Required work |
Repeat the line that contains "Click the circular" exactly, along with each following line up to and including the last line of the entries.

--- Exercise materials ---

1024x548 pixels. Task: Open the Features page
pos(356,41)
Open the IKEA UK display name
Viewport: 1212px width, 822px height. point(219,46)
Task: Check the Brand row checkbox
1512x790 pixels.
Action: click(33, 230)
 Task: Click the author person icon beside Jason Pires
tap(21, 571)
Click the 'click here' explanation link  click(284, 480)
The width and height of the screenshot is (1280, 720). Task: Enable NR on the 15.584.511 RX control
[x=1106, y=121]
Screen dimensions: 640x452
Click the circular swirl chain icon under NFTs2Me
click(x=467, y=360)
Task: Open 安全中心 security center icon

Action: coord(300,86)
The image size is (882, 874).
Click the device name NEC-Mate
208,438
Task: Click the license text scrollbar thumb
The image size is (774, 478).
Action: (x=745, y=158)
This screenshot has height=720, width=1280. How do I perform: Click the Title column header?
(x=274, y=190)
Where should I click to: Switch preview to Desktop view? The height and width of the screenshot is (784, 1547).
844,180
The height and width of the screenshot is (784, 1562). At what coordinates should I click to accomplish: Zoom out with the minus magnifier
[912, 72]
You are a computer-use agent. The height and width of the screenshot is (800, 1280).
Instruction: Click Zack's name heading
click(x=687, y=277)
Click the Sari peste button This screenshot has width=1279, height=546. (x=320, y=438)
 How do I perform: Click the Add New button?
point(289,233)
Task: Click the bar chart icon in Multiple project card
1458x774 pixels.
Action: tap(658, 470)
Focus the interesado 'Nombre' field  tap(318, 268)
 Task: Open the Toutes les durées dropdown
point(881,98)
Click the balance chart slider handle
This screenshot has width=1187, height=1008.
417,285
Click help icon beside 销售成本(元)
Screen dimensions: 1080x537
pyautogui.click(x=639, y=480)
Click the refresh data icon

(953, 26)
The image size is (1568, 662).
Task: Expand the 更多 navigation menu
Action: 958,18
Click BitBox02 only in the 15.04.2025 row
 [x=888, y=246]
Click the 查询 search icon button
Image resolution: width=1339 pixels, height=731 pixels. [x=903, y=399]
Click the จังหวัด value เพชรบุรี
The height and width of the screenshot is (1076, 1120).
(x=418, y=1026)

---

Answer below |
Click the circular swirl chain icon under NFTs2Me
click(x=467, y=360)
Task: Open 安全中心 security center icon

Action: coord(300,86)
The image size is (882, 874).
Click the device name NEC-Mate
208,438
Task: Click the license text scrollbar thumb
The image size is (774, 478).
Action: (x=745, y=158)
This screenshot has height=720, width=1280. How do I perform: Click the Title column header?
(x=274, y=190)
Where should I click to: Switch preview to Desktop view? The height and width of the screenshot is (784, 1547).
844,180
The height and width of the screenshot is (784, 1562). At what coordinates should I click to accomplish: Zoom out with the minus magnifier
[912, 72]
You are a computer-use agent. The height and width of the screenshot is (800, 1280).
Instruction: Click Zack's name heading
click(x=687, y=277)
Click the Sari peste button This screenshot has width=1279, height=546. (x=320, y=438)
 How do I perform: Click the Add New button?
point(289,233)
Task: Click the bar chart icon in Multiple project card
1458x774 pixels.
Action: tap(658, 470)
Focus the interesado 'Nombre' field  tap(318, 268)
 Task: Open the Toutes les durées dropdown
point(881,98)
Click the balance chart slider handle
This screenshot has width=1187, height=1008.
417,285
Click help icon beside 销售成本(元)
Screen dimensions: 1080x537
pyautogui.click(x=639, y=480)
Click the refresh data icon

(953, 26)
The image size is (1568, 662).
Task: Expand the 更多 navigation menu
Action: 958,18
Click BitBox02 only in the 15.04.2025 row
 [x=888, y=246]
Click the 查询 search icon button
Image resolution: width=1339 pixels, height=731 pixels. [x=903, y=399]
Click the จังหวัด value เพชรบุรี
The height and width of the screenshot is (1076, 1120).
(x=418, y=1026)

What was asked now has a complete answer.